Spinnentiere, Käfer auf Zehenspitzen kriechen über die Bühne, kommen aus dem Dunkel ins noch fahle Licht, verschwinden wieder im Dunkel. Eine endlose Reihe, ungeordnet oder in Formation, quert unaufhörlich den Raum. Es sind nur 14, aber es könnten auch 140 sein oder 1.400, die Kette reißt nie ab, nicht für eine Zehntelsekunde ist die Bühne leer. Nur für eine Zehntelsekunde ist eine Tänzerin, ein Tänzer bewegungslos. Mit seinem jüngsten Stück "Sideways Rain" hat Botelho mit Alias das Perpetuum mobile im Tanz erfunden.
Das Licht wird heller, die Kriechtiere, die auch robben, rollen, rutschen, im Kreisschritt gehen und doch vorwärts kommen, diese Wesen, die einander nicht ansehen und nicht kennen, richten sich langsam auf, fallen wieder um und richten sich wieder auf. Das Licht wird heller. Die Bewegung setzt sich fort, in Zeitlupe und im Zeitraffer gehen, laufen, fliegen jetzt Menschen vom Licht ins Dunkel, um aus dem Dunkel wieder ins Licht zu kommen. Wie um sich auszuruhen sitzen immer wieder Einzelne, manchmal auch drei, auf dem Boden, die anderen Teile der bewegten Masse, weichen ihnen aus, setzen ihren Weg fort, laufend, rutschend, kreiselnd. Plötzlich steht die Welt für Sekunden still: Eine Begegnung zweier Einzelwesen. Ein Mann hält eine Frau am Arm fest, sie sehen einander an. Die Bewegungen der anderen sind erstarrt. Nur für einen Augenblick. Dann dreht sich die Welt wieder, das unendliche Band wird weitergespult.
Die minimalistische elektronische Musik von Murcof (Pseudonym für den mexikanischen Komponisten Fernando Corona), immer wieder anschwellend und abebbend, und das sich dem Rhythmus fügende Licht umhüllen die TänzerInnen mit der unwirklichen Aura eines Cyberraums, der auch das Publikum mit einbezieht. In diesem Raum entwickelt die schnörkellose Tanzsprache Botelhos einen Sog, dem ich mich nicht entziehen kann. Dass dieser unaufhörliche Bewegungsstrom nicht langweilig wird sondern in Spannung hält, zeigt Botelhos und seiner Compagnie Ausdruckskraft.

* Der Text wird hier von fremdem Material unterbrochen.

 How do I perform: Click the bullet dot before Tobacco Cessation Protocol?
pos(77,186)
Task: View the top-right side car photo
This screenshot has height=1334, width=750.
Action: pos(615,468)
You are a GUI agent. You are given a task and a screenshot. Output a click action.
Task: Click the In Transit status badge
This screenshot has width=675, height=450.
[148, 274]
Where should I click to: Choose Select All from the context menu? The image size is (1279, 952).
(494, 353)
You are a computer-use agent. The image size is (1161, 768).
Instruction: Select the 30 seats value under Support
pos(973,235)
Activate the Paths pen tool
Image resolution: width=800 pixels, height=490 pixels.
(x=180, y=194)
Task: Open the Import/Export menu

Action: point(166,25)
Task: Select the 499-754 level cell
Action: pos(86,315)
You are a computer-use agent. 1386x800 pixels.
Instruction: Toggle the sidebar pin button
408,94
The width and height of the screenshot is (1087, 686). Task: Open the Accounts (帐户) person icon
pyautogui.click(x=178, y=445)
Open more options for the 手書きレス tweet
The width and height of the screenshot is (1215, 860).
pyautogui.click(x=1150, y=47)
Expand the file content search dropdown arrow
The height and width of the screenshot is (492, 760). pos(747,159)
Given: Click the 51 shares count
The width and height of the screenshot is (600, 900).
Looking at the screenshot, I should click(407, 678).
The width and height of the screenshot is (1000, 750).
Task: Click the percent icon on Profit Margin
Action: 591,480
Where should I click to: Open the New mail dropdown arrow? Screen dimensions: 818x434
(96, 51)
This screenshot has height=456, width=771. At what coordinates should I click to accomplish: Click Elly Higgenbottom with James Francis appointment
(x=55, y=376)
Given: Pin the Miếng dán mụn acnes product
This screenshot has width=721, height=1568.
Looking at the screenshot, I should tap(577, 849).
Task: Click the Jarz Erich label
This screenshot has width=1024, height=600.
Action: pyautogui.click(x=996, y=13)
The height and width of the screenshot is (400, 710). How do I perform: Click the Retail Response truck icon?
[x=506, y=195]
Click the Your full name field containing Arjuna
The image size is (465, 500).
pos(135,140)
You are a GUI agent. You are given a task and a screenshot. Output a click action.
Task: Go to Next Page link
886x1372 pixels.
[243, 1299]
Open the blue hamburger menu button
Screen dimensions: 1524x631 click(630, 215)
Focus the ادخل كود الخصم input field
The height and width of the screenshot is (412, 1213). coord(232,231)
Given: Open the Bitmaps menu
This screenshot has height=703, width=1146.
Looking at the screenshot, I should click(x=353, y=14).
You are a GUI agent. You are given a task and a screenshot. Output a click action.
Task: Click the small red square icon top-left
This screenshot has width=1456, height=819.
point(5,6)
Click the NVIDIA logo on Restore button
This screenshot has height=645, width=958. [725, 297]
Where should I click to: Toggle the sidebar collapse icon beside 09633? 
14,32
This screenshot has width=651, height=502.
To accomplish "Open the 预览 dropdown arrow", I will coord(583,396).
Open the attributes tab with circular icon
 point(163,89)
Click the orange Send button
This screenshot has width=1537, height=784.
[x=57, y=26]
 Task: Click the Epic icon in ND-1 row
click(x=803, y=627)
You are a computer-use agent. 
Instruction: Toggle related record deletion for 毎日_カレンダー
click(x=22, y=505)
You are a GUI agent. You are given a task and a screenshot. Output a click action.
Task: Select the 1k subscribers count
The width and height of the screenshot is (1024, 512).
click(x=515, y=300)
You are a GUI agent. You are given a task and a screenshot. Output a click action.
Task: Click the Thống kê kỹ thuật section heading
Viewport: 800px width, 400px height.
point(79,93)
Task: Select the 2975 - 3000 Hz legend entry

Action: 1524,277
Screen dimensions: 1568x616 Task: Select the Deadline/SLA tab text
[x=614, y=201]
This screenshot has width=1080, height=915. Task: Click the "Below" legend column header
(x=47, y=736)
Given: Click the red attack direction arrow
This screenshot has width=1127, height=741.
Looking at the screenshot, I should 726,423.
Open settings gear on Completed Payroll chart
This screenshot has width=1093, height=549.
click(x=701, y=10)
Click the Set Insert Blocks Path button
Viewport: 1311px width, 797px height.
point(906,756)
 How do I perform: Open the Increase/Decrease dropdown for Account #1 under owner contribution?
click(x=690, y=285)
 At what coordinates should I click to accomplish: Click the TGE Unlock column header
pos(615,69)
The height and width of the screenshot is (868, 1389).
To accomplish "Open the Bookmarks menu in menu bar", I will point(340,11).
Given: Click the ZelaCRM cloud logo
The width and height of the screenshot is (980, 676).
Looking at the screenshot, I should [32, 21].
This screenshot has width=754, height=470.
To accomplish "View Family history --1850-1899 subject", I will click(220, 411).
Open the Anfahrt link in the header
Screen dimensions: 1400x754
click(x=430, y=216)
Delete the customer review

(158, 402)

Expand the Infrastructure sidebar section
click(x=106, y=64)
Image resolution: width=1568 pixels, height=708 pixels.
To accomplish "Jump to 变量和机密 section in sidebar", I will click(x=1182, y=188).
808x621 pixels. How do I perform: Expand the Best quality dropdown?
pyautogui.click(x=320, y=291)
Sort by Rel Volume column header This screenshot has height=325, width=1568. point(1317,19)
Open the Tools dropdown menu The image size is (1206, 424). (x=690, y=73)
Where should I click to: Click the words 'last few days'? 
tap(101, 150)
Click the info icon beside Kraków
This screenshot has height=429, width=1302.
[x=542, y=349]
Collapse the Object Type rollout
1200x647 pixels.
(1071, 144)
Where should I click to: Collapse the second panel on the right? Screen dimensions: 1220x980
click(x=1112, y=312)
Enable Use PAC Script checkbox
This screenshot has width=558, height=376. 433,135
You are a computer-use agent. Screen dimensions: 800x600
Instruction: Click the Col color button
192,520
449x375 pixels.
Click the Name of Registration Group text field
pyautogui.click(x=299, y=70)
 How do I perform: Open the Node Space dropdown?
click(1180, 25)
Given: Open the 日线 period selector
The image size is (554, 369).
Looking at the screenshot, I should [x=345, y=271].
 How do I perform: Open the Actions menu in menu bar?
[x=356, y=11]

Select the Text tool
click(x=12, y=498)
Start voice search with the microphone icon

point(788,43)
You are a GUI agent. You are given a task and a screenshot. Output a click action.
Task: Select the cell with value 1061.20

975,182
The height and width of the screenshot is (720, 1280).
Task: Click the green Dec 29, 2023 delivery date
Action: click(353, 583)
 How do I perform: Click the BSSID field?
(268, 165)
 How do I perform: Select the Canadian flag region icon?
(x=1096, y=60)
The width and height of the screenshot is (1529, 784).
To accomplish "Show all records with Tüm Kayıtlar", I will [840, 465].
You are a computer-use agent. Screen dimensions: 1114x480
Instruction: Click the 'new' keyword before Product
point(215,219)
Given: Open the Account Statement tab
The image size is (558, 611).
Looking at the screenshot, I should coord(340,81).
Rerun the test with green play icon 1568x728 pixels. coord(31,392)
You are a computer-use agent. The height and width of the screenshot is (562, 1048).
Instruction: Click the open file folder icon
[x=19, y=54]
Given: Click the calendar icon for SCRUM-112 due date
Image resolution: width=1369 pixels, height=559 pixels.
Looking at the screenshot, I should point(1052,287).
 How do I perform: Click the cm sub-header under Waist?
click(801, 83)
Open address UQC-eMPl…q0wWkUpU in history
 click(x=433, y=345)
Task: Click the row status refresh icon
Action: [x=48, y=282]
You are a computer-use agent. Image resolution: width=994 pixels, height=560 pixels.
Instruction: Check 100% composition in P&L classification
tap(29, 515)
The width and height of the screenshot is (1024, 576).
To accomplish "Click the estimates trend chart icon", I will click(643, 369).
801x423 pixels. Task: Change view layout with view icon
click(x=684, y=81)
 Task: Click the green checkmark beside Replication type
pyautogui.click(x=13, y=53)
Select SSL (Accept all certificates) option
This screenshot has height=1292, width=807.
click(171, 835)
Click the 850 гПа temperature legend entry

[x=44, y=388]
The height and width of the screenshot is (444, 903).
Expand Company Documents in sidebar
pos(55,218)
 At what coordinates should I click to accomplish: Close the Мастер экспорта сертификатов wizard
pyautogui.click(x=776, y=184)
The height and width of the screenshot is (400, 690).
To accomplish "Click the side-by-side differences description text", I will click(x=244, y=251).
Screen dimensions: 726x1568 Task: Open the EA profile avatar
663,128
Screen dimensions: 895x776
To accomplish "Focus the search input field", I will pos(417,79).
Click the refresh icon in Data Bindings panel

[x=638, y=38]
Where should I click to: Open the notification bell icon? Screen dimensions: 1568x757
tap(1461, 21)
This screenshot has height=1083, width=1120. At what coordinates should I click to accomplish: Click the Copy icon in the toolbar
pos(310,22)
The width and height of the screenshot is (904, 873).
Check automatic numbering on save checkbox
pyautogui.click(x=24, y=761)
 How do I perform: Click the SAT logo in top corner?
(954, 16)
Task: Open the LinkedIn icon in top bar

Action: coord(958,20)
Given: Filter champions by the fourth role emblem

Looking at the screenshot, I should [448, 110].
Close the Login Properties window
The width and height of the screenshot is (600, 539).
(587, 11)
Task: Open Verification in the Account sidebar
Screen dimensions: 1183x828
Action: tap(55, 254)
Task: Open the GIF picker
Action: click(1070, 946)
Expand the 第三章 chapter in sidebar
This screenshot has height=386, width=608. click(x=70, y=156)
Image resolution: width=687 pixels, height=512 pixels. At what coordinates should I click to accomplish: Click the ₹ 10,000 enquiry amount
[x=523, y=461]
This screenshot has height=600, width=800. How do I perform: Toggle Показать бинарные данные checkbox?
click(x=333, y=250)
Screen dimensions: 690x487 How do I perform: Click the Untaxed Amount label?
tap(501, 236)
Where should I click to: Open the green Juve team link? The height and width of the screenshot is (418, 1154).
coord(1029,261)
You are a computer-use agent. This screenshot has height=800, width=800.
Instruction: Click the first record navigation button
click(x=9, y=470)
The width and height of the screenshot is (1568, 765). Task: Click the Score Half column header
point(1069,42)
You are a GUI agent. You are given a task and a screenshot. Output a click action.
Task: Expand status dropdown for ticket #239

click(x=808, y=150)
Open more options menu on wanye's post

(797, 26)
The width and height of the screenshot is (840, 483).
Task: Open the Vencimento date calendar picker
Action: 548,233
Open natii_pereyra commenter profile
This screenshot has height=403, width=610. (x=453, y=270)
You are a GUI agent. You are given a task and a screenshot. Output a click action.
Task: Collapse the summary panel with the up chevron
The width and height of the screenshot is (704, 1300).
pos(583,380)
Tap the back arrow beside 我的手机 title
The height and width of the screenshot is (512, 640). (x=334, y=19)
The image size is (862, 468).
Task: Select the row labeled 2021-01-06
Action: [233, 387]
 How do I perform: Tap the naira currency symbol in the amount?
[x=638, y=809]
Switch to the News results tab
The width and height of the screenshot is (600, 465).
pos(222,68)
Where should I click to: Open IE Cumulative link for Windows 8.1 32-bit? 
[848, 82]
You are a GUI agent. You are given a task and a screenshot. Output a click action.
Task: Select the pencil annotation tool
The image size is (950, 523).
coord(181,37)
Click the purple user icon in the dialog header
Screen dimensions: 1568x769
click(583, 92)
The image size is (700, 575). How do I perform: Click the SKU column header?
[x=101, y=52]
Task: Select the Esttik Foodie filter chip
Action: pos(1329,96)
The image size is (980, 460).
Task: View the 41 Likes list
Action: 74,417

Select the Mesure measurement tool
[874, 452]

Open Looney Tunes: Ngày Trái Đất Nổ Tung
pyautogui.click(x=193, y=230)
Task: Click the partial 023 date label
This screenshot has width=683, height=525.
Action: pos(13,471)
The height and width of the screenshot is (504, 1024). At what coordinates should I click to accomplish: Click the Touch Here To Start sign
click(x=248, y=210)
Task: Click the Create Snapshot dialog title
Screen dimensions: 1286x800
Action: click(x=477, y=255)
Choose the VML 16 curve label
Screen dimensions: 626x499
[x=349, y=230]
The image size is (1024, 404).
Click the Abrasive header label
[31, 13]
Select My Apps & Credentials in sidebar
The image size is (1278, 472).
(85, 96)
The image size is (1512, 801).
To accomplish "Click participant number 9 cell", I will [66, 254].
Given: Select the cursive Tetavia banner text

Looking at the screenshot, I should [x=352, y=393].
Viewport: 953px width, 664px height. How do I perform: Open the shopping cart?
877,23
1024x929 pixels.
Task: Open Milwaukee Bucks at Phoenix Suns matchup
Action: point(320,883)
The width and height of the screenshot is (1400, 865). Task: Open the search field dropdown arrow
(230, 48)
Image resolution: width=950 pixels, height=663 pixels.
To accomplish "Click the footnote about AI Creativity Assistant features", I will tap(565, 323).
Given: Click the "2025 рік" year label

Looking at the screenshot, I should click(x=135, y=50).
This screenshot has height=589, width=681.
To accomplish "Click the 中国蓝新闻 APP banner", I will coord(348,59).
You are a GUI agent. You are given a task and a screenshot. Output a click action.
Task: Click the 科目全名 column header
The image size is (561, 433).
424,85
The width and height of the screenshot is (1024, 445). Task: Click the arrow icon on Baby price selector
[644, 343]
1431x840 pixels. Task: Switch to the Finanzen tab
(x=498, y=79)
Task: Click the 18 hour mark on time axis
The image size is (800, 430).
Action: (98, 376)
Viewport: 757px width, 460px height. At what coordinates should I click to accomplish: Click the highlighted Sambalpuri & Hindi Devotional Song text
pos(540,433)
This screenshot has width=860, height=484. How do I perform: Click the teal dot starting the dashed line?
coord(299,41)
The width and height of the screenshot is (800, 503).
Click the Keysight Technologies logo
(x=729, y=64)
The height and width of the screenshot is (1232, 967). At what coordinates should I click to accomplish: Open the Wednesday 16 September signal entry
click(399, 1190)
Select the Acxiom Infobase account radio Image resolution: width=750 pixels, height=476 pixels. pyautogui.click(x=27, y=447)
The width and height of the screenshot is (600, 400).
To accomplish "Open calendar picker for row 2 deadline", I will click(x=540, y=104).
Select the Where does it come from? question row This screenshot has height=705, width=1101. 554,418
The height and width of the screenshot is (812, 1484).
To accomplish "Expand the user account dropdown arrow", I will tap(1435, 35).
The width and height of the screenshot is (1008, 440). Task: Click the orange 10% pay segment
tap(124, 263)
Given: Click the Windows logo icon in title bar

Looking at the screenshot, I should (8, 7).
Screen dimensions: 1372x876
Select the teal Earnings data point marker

Als Metapher für die Unausweichlichkeit des Schicksals, für die Entwicklung der Menschheit und die Dinge des Lebens kann man dieses großartige Stück deuten, oder einfach als eine Erzählung über den Tanz, über die Bewegung der Körper im Raum zur Musik. Am Ende spinnen die TänzerInnen selbst ein Netzt aus bunten Fäden und entledigen sich allmählich der Kleider. Splitternackt laufen sie unbehelligt entlang der dicht gespannten Fäden, vom Dunkel ins Licht und wieder ins Dunkel. Doch Zwei sind wieder hingefallen, kriechen auf dem Boden als gäbe es weder Anfang noch Ende.
Guilherme Botelho, in Brasilien geboren, tanzte in Sao Paolo bevor er 1982 vom Ballett des Grand Théâtre Genève engagiert wurde. 1987 begann er eigene Choreografien zu realisieren, 1993 gründete er Alias. 2008 ehrte ihn seine zweite Heimat für sein Gesamtwerk mit dem Schweizer Tanz- und Choreografiepreis.
„Sideways Rain“, 29. April 2011, Tanzquartier.